A combination of these metrics and more traditional metrics like accuracy and loss should give us a good sense of the performance of our model.
Here we tailor some metrics for the task by specifying the bot severity and integrating this notion into the metrics. The interviewer could ask follow-up questions about the nuances of AUROC and exactly how its computed, or questions about the confusion matrix and Type I/II errors.
Step 4: Deploy the model
This question zooms out from the technical details and focuses on a real-world engineering scenario. Discuss topics that are specific to the problem, such as the business needs of the bot detection system. The more context you have, the better, so asking questions can guide the discussion in a more focused direction.
Monitoring a machine learning model once it has been deployed is essential to ensure that it performs well and can adapt to changes in real-world data. Distributions often change quickly in the real world, especially as malicious agents attempt to circumvent the new detection system.
A deployment monitoring system can be generally broken down into two parts: detecting changes in performance and adapting the model.

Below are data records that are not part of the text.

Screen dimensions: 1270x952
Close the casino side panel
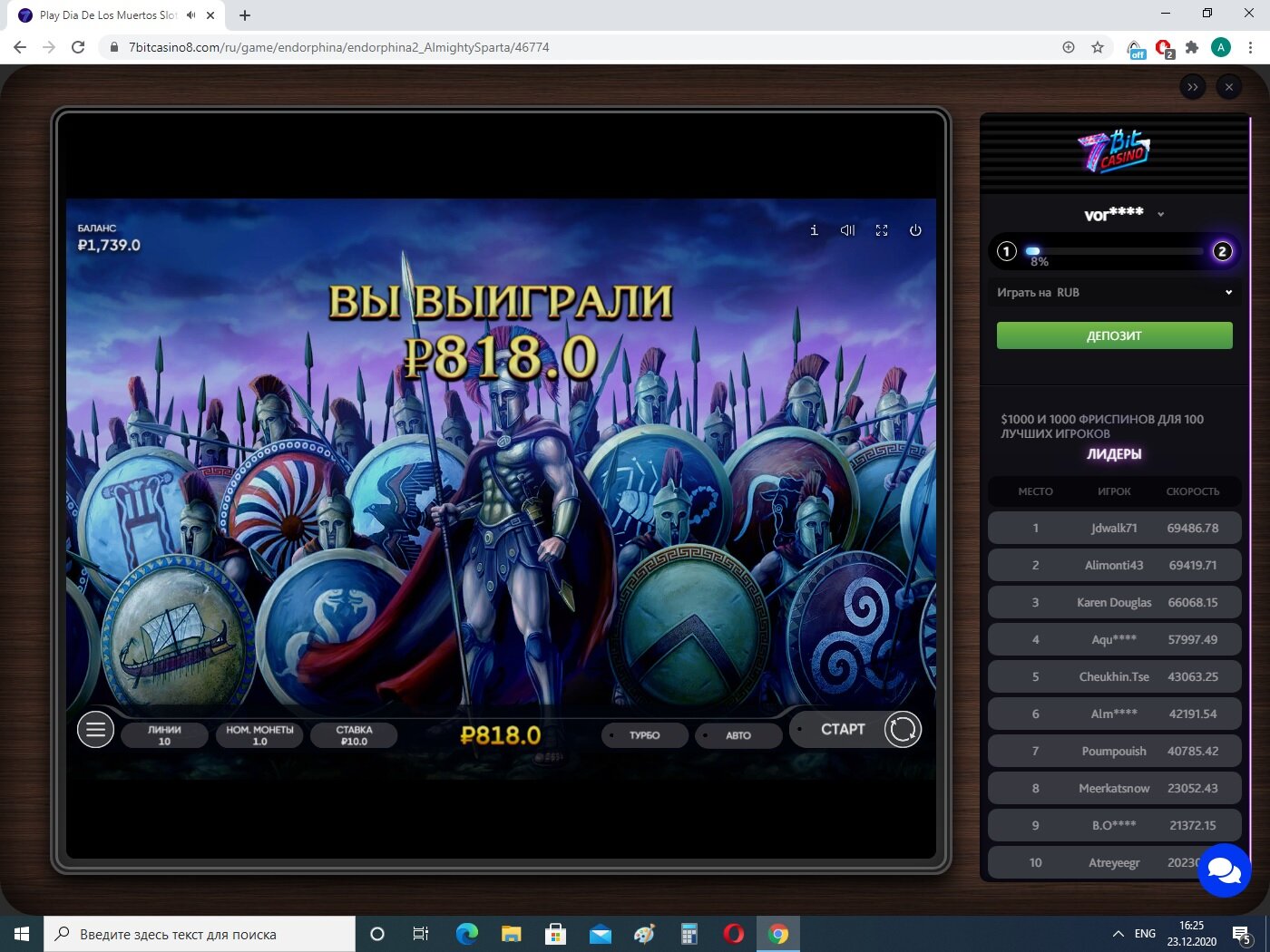coord(1229,87)
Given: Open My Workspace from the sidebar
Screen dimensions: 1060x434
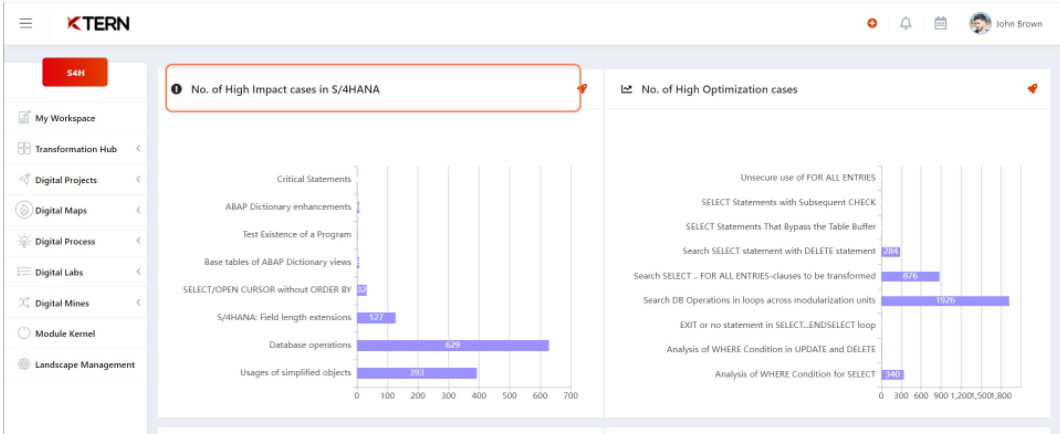Looking at the screenshot, I should click(x=65, y=118).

- Detecting changes in performance: Performance is left generally vague here because different metrics may be used to measure different performance indicators. In addition to overall metrics, we should consider metrics on individual groups or regions, metric change over time, and even A/B comparisons of different models. Although some change or degradation is inevitable, large changes due to distribution shift may signal that we need to adjust our model.

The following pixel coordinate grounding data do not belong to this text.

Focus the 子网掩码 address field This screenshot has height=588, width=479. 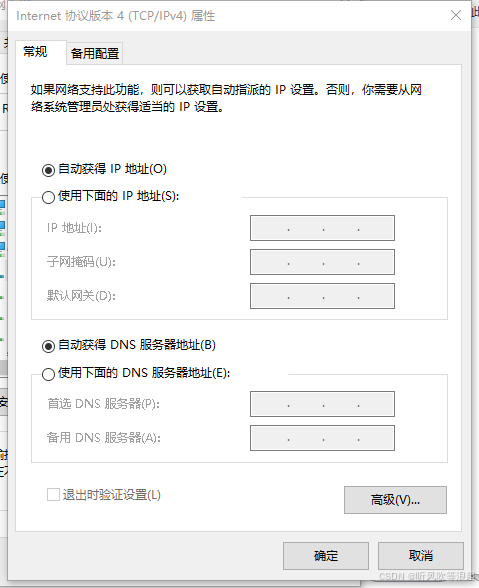(322, 262)
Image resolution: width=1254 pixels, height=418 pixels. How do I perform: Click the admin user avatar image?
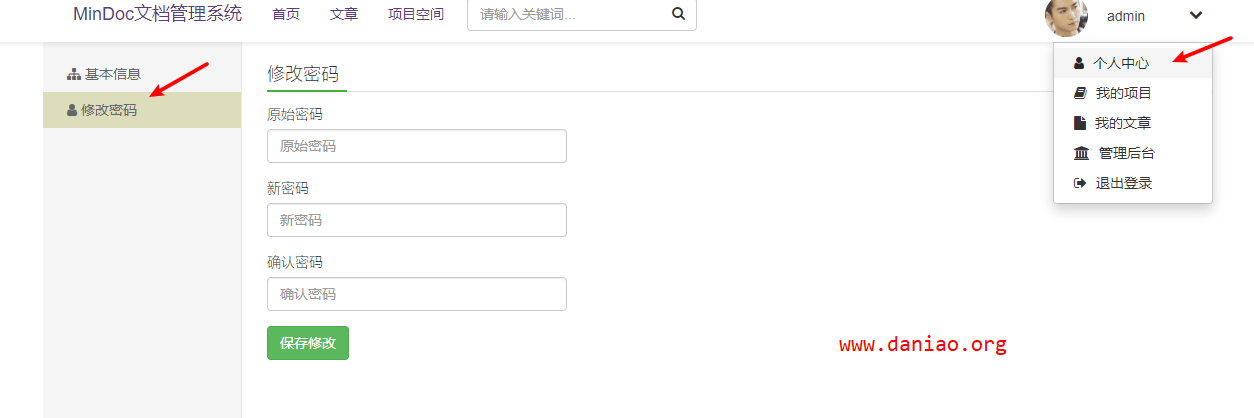(x=1066, y=16)
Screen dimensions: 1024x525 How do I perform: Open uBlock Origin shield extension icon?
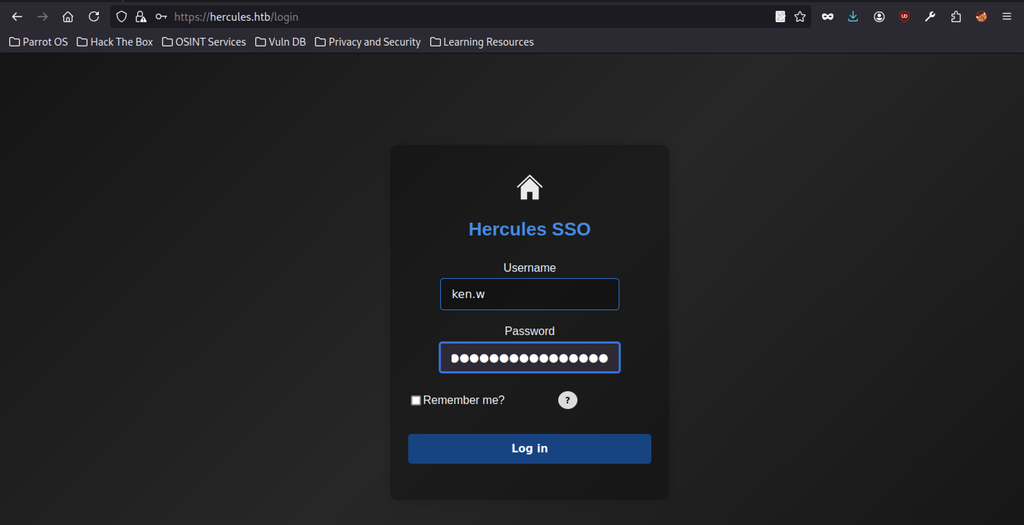coord(904,17)
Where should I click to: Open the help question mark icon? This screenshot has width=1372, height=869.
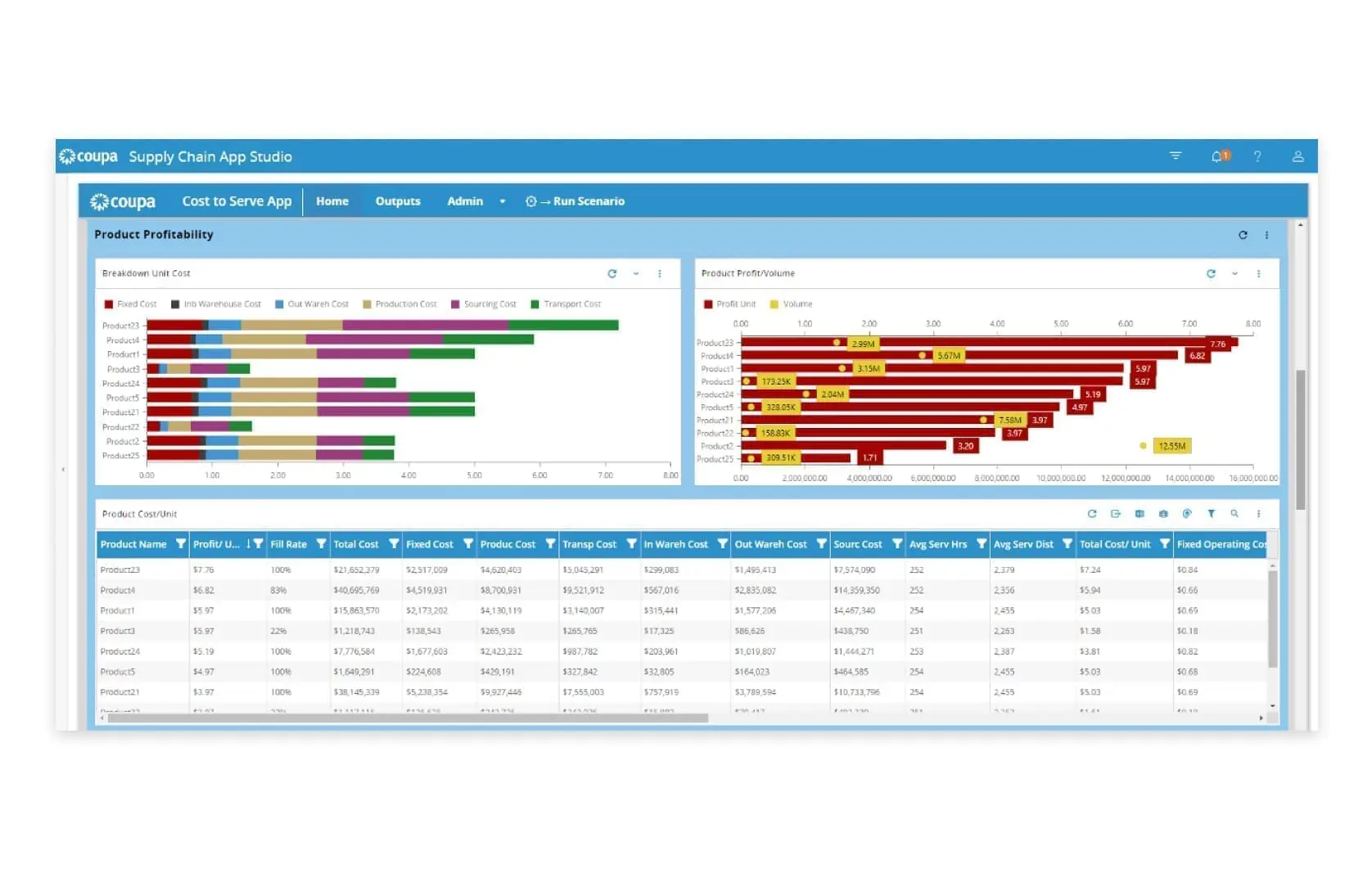click(x=1257, y=156)
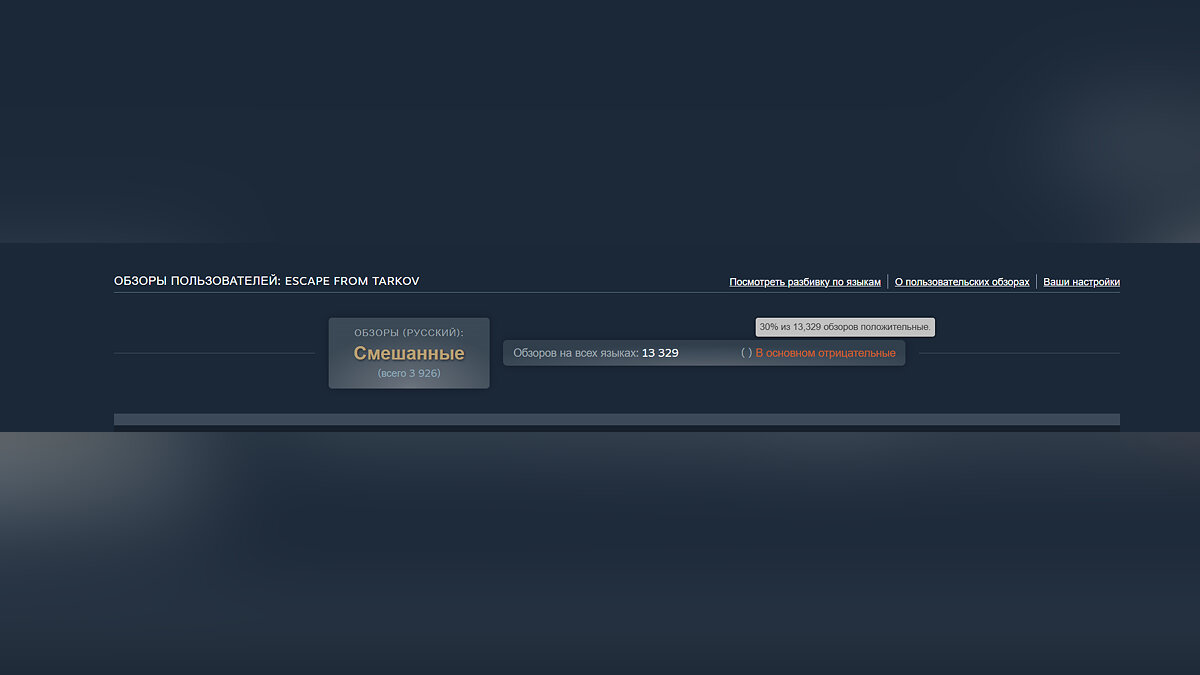This screenshot has width=1200, height=675.
Task: Select the 'В основном отрицательные' rating text
Action: (825, 353)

- Adapting the model: The simplest way to fix a poorly performing model is simply to collect more data and retrain the model. Depending on the model, we may be able to incorporate new information and training data without retraining from scratch. We should make sure to collect the specific data needed to address the shortcomings found through the monitoring systems. This strategy ensures that the model will improve efficiently.
For an engineering or data science role, monitoring and profiling the behavior of models is crucial. The interviewer may follow up on statistical testing for A/B tests, developing region-specific models, determining a threshold for retraining, or data pipelining for gathering data over time.
Other considerations
With additional time, you could connect the answers back to the original setup in more detail. Although most interviewers are looking to assess technical ability in a ML system design interview, maintaining high-level context shows that you are thinking both about the small details and the bigger picture.